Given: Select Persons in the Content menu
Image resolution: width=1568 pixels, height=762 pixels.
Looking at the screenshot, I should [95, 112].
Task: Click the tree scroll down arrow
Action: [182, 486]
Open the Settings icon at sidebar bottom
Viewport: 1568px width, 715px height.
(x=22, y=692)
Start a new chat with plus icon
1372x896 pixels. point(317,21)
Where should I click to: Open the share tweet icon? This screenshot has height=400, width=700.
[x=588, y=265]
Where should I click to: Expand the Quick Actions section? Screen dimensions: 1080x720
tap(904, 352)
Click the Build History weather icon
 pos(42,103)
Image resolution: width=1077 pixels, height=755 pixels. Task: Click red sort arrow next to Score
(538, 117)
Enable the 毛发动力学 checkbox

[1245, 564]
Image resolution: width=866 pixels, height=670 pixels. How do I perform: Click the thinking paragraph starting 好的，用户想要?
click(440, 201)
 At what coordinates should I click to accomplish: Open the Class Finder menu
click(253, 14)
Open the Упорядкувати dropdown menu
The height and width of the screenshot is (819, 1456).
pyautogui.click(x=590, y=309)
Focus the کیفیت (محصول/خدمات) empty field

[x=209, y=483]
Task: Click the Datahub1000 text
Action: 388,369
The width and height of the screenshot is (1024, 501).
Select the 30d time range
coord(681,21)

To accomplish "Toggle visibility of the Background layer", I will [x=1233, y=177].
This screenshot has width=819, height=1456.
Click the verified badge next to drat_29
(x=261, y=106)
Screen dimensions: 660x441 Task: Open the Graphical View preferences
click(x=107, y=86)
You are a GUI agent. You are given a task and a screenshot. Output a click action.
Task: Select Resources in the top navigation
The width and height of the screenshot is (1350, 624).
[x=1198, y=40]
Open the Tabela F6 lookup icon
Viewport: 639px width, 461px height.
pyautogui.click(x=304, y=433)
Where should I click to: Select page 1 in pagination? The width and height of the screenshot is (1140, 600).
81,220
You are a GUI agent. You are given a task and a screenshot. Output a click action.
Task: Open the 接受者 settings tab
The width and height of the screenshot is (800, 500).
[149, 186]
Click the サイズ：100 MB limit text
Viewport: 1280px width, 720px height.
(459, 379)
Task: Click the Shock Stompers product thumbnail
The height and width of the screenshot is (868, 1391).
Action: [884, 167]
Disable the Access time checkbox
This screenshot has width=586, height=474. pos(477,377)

######

> _SET EXERCISE_
Find every line in the records above that contains the word "pixels", and copy each of those lines.

> _WRITTEN ANSWER_
Image resolution: width=1568 pixels, height=762 pixels.
1372x896 pixels. point(317,21)
Image resolution: width=1077 pixels, height=755 pixels. Task: Click red sort arrow next to Score
Image resolution: width=866 pixels, height=670 pixels. How do I perform: Click the thinking paragraph starting 好的，用户想要?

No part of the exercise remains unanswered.